Big word. Big story.
As the legend goes, a gazillion years ago, on a mountain near Rome, the fat of sacrificed animals mixed with the ashes from the sacrificial fires. Presto! – they had soap!
The legend says over the course of years, as these small particles of soap were washed down the hill, they found their way into local streams.
At the same time, a local woman started up a laundry in the area. The clothes she laundered were somehow always cleaner and smelled much nicer than any others known to the Romans. The woman was known far and wide as demi-laundress and was soon being called upon by all the great thinkers of the day.

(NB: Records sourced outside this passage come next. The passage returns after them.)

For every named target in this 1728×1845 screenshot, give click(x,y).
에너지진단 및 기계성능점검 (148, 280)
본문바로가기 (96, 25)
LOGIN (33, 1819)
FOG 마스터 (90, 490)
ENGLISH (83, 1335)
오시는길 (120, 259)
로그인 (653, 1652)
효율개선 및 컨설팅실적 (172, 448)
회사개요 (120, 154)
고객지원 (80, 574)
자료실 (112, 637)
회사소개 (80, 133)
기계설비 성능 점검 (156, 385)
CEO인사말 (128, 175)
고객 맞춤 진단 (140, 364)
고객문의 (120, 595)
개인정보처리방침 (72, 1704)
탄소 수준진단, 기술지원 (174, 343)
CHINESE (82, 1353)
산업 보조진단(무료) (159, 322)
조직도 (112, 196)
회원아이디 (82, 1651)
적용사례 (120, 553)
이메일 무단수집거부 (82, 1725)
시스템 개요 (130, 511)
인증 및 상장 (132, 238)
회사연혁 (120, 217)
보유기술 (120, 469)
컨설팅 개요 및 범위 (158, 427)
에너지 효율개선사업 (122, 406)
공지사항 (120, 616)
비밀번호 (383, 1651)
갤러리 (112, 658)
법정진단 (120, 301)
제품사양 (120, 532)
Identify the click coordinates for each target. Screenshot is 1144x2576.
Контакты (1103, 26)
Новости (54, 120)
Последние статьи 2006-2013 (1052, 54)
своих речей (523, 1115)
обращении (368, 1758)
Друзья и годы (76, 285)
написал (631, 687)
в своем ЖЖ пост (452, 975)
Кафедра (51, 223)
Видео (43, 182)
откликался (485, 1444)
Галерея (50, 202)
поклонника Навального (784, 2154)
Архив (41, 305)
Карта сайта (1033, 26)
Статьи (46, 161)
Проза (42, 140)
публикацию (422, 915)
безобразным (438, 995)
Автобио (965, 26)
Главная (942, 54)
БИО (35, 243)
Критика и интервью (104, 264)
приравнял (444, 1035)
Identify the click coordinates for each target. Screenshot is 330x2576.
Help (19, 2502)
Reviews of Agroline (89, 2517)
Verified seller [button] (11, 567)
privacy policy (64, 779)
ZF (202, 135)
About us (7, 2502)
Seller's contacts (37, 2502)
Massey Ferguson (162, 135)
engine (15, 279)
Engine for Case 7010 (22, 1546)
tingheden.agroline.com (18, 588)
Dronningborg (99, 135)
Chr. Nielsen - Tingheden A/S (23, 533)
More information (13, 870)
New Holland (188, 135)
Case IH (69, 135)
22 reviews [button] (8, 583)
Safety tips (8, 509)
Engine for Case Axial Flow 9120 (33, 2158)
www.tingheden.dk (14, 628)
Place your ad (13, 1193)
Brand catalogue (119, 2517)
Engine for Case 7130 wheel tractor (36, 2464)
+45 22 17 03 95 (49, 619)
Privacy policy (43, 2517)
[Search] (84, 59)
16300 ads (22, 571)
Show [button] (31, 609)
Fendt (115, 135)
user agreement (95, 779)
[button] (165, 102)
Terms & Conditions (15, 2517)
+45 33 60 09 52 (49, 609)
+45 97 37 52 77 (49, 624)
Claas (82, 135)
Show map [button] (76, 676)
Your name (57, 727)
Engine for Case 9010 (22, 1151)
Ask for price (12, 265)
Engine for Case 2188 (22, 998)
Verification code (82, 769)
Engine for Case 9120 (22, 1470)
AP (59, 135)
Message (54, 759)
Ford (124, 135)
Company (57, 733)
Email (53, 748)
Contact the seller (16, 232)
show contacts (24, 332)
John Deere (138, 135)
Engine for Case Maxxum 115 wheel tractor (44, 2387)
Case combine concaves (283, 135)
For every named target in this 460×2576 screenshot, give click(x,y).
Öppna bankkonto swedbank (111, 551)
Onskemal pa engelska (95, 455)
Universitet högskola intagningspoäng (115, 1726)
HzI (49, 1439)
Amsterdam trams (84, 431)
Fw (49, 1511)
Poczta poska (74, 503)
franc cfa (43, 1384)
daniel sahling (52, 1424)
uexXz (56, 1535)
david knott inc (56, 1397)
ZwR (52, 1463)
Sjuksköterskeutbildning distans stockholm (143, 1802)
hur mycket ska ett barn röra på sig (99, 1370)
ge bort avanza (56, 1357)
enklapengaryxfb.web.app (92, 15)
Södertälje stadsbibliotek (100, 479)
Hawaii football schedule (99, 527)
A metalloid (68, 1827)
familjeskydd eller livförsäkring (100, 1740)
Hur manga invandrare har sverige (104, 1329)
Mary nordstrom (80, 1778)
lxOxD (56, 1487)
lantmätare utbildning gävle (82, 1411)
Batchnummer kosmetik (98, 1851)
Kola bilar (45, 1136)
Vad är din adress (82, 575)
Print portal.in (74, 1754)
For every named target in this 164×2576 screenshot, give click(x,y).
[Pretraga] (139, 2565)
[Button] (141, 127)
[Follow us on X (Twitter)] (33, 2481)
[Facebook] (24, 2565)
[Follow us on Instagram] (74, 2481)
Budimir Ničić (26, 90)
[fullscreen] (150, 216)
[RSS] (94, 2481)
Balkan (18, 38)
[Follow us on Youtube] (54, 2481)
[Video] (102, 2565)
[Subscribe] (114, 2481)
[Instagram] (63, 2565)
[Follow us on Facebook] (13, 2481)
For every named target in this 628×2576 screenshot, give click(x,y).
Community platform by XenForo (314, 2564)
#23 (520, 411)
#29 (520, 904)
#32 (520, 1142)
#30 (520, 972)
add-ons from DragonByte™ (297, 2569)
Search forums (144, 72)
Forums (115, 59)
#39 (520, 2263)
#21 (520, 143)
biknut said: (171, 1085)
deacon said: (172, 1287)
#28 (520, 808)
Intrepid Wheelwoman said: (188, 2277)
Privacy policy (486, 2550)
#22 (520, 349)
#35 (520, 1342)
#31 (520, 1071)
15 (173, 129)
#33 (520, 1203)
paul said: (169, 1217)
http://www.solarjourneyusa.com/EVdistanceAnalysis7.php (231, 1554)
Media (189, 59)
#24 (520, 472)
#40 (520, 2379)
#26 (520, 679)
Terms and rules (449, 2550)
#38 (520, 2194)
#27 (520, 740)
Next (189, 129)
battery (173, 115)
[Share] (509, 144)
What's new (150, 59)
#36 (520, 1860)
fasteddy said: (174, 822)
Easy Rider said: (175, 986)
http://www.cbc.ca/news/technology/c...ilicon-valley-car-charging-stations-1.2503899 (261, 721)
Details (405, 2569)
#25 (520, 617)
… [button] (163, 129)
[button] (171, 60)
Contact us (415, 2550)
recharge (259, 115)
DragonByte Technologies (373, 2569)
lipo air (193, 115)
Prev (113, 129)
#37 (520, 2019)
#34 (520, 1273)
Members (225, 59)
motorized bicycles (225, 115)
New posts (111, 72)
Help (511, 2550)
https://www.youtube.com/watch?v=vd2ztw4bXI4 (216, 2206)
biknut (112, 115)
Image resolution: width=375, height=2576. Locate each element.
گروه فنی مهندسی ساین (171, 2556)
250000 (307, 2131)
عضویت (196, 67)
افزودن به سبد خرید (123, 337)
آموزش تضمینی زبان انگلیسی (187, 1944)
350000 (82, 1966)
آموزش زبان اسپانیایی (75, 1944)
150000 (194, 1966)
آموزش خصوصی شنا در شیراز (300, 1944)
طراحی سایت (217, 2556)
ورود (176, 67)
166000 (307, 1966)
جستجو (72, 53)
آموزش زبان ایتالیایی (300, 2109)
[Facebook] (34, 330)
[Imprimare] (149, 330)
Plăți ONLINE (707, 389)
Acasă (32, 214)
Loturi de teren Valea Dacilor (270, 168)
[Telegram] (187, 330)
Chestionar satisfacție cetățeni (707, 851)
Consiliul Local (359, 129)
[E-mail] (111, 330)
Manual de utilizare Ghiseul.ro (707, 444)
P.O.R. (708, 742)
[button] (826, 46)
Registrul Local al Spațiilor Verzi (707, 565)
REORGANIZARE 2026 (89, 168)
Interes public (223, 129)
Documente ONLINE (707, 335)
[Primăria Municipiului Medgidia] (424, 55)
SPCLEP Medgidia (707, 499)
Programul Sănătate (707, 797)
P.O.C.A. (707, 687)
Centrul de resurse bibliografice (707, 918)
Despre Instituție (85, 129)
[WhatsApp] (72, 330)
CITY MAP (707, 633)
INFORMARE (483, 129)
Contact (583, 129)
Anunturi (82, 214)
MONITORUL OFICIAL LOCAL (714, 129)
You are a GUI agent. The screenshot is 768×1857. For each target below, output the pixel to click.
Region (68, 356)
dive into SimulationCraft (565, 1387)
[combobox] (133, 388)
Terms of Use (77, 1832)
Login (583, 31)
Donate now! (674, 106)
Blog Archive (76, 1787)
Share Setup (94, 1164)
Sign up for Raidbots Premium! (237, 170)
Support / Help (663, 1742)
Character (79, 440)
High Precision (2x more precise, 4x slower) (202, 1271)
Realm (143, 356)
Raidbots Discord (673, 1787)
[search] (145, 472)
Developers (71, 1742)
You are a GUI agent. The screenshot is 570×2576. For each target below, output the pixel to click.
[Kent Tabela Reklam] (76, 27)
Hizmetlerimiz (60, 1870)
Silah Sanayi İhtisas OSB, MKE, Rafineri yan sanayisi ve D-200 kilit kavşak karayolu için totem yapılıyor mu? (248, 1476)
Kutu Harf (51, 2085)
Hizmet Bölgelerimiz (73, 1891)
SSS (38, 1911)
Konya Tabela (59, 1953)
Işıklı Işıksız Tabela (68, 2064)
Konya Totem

In time, a few of these smart guys got together and figured out the cleaning factor was somehow related to some small, squishy balls of off-white stuff, found in the streams and rivulets of the area. It was only a matter of time before they figured out the rest.
The name of the mountain was Sapo. And so these great thinkers, these philosophers and mathematicians and orators, got together and decided to call the stuff, what else, Sapo. (That’s soap to you and me.)
The woman was at once exposed as a fraud and banished to the colonies. There, she ran a successful dry cleaning business until her untimely death from a condition caused, some say, by the harsh chemicals.
Today the process of taking the ingredients of soap (fats or oils, water and lye), and combining them into soap, is called saponification. A big word for what is most likely not a true story.
In reality, the entomology of the word sapo, which means ‘fat’ or ‘tallow,’ appears to be around 2200 years old, and comes from Eastern Europe. Then, when the Romans came in several decades later to redecorate that part of the world, the legend tells us some thinkers and orators also tagged along.